EIT Notches Up a Stellar Year

May 24, 2011

EIT crowned a year of significant achievements and new opportunities with an independent ranking that put it at the forefront of New Zealand’s tertiary educators, says Council Chair David Pearson.

Commenting in EIT’s annual report on ITP Quality’s 2010 External Evaluation & Review exercise, Mr Pearson noted that the institute had rated ‘highly confident’ in educational performance and ‘confident’ for its self-assessment capability.

EIT received an ‘excellence’ in such wide-ranging areas as nursing, foundation education, business, computing, applied social sciences, fashion design and research.

Chief executive Chris Collins said learner achievement, outcomes for stakeholders, teaching effectiveness, learner support and guidance as well as government and management were also rated as excellent.

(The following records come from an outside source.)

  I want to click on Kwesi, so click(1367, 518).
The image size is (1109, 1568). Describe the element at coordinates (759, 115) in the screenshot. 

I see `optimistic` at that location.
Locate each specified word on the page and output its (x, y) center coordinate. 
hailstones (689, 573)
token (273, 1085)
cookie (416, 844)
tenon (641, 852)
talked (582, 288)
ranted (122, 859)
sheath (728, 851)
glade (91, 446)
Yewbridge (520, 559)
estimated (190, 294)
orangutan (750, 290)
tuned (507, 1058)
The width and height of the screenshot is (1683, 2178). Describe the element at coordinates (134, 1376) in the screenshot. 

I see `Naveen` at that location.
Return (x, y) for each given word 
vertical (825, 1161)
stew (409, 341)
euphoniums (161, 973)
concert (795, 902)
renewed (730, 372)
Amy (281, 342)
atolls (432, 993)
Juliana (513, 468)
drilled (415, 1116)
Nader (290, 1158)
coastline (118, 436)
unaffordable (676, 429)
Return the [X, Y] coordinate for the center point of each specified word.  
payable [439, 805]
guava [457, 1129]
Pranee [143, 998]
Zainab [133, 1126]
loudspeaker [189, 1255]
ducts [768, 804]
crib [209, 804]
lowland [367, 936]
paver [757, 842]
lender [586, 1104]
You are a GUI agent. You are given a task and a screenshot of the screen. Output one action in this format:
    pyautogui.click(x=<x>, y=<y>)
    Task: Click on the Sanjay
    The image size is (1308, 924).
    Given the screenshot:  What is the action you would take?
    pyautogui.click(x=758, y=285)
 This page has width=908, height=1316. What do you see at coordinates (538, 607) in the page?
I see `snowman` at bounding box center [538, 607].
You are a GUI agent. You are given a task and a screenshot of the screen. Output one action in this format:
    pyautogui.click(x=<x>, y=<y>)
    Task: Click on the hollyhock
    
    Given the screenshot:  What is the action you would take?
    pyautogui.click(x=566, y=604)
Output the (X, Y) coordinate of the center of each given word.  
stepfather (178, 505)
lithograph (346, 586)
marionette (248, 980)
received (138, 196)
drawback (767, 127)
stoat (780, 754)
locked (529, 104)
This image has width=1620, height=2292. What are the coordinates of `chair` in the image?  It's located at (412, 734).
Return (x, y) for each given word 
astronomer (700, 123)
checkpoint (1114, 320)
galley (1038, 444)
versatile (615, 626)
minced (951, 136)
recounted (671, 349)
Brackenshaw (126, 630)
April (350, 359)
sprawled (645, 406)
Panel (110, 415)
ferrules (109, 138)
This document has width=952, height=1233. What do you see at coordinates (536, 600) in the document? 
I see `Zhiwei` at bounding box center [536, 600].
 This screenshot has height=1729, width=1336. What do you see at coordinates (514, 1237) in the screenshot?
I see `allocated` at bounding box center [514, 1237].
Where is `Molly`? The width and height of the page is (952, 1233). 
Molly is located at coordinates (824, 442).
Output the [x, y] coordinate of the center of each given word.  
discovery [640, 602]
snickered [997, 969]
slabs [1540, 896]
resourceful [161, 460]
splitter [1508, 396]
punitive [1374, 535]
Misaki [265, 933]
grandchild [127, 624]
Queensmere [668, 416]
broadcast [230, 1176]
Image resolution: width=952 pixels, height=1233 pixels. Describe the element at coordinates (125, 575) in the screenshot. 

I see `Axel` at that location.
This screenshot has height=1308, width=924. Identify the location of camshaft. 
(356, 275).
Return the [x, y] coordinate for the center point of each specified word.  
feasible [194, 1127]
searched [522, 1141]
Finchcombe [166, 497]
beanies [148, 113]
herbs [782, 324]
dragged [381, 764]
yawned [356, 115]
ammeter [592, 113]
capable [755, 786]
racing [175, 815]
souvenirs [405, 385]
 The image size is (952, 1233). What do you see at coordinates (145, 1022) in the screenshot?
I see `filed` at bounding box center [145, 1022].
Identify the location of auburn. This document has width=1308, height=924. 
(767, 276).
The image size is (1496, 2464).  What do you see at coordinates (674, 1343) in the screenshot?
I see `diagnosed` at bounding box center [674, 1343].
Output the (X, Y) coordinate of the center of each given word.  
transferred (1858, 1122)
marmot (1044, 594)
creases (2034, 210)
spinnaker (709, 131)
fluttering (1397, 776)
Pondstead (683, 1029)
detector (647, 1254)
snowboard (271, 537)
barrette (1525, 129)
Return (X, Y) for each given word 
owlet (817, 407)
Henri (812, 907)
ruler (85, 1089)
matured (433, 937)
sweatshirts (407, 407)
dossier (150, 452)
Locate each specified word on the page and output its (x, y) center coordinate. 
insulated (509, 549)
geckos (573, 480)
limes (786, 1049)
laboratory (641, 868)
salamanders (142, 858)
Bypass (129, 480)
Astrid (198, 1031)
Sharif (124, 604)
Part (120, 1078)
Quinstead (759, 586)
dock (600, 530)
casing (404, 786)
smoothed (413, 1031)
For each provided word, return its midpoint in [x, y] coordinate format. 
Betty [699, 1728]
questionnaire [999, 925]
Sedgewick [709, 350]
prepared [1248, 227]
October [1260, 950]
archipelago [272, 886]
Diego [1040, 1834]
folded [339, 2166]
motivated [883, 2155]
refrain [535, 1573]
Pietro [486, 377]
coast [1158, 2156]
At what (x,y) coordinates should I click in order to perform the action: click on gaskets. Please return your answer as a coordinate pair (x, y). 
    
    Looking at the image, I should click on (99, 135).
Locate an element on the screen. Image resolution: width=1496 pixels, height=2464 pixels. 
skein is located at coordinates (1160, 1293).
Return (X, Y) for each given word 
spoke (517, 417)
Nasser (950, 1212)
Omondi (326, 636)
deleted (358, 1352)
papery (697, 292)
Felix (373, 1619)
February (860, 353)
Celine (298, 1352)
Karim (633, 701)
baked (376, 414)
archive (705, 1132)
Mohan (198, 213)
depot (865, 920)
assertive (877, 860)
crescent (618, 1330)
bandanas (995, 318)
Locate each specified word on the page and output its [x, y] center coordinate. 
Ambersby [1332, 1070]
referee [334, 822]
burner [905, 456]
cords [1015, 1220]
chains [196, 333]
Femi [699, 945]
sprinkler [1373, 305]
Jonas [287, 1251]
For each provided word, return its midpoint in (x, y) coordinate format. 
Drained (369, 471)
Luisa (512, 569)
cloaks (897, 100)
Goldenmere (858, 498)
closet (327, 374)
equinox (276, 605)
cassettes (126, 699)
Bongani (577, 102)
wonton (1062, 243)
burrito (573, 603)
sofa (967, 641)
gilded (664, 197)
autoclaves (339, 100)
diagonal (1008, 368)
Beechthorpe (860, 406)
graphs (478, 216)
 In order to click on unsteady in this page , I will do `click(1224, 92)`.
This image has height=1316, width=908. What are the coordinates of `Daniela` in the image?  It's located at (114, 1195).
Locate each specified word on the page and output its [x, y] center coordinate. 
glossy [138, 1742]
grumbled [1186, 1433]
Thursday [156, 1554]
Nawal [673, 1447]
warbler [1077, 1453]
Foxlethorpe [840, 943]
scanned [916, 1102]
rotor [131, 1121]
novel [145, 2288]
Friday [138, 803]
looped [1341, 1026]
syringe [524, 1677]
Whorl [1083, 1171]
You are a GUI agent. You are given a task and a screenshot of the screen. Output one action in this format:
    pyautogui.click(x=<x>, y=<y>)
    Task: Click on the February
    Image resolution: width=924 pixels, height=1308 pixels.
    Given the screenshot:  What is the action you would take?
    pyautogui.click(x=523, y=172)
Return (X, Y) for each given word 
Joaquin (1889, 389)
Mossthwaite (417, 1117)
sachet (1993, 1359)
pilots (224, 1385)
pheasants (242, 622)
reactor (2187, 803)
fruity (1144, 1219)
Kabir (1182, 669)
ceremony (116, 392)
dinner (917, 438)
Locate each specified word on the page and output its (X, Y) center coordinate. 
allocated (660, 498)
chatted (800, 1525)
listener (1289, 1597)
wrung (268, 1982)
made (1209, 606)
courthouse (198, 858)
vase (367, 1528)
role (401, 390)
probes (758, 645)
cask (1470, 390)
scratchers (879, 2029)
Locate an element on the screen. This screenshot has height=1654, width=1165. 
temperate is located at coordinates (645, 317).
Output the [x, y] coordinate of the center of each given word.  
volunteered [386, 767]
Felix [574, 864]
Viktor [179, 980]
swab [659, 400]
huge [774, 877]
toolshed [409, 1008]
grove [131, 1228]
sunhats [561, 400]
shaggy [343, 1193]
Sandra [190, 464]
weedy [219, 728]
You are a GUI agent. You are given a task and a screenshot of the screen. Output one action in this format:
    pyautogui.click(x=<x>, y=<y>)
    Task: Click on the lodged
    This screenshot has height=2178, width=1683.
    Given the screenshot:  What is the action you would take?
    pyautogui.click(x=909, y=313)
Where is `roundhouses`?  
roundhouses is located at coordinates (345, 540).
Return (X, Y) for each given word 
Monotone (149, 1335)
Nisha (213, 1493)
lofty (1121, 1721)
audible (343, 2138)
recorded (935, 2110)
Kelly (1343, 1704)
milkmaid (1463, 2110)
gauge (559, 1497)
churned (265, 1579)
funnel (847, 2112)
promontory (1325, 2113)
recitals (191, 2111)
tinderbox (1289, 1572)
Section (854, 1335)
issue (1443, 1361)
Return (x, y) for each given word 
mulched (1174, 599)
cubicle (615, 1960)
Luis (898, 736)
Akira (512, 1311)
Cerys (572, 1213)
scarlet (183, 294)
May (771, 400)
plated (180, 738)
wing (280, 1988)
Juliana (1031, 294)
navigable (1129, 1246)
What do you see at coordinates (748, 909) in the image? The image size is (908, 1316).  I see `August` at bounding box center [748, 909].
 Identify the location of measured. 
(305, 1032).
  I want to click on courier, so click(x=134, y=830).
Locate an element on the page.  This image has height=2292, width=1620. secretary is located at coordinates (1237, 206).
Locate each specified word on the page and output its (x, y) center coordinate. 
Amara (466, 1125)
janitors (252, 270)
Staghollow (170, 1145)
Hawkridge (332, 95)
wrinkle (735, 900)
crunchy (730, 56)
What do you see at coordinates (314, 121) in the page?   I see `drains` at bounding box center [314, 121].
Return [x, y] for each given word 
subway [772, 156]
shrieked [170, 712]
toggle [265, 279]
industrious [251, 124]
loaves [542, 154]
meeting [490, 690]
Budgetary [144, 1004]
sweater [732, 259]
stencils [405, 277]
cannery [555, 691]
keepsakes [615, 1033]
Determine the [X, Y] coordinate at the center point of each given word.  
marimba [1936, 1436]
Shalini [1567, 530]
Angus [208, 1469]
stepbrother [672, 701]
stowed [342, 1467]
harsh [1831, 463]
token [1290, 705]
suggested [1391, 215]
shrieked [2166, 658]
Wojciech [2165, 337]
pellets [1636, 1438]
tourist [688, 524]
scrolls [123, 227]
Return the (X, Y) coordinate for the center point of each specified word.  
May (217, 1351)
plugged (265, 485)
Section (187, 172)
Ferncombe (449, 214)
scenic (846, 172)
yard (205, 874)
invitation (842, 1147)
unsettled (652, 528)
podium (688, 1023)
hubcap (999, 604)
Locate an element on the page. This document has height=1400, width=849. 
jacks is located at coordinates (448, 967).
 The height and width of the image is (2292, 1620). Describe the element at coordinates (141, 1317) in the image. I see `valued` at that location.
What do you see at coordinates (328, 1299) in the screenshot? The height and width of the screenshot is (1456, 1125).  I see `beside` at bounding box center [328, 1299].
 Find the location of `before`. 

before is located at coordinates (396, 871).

Other highlights in EIT’s 2010 year include:

  • Six percent growth in equivalent full-time students (3298 EFTS). This represented nearly 9000 students, of whom 79 percent studied part-time.
  • Degree-level activity that accounted for 35 percent of EFTS – the single highest area of programme enrolments. The number of Year 13 students starting degree study increased by 41 percent, and overall 61 percent of all EFTS studied at level 5 and above.
  • A new early childhood early education teaching degree attracted strong demand from the community and teaching profession and boosted the portfolio of bachelor degrees to 10. EIT also continued to offer a range of postgraduate qualifications.
  • Māori students represented 25 percent of enrolments, ahead of the regional population percentage. More than 440 international students came from 44 different countries to study at EIT.
  • Places for the newly-launched Youth Guarantee programme, which targets school leavers not in training or education, filled quickly. Students enrolled in a wide range of programme offerings achieved a strong record of success.
  • Partnership programmes with local secondary schools increased, again with strong educational outcomes for students.
  •  The Government approved the establishment of an EIT-based Hawke’s Bay Trades Academy, to operate from next year.
  • EIT was chosen from a field of 113 applicants to be one of 11 academies nationwide.
  • Prime Minister John Key officially opened EIT’s $8.5m project-based integrated trades and technology complex in August.
  • Minister of Tertiary Education Steven Joyce approved the merger of EIT Hawke’s Bay with Tairāwhiti Polytechnic, effective from 1 January this year.
  • Research outputs increased by 15 percent and external research income by 38 percent.
  • EIT achieved a $3.6m operating surplus for the year, and its strong financial performance bettered Government guidelines for public institutions.
  • EIT connected to the Kiwi Advanced Research Education Network, which provides very high speed electronic connection to other research institutions, universities and institutes of technology throughout New Zealand and the world.

Mr Pearson said 2010 had also been a year of significant change for EIT.

Government legislative amendments had moved Councils from the large representative model to that of a smaller, focused business governance model. This had reduced the membership on EIT’s Council from 18 to eight.

“We were sorry to lose some very strong Council members with the change and while we had some concerns about the loss of representation we also recognised the potential of a smaller more focused Council.”

The new smaller Council had continued very positively, with the new governing body comprised solely of members from the pre-existing Council – “recognition of the high regard in which government of the EIT Councils has been held over a long period”.

EIT was strongly supported by a staff committed to excellence and serving the people of the region, Mr Pearson said, and the institute’s partnerships with businesses, agencies, professions and industry ensured it remained connected to its communities.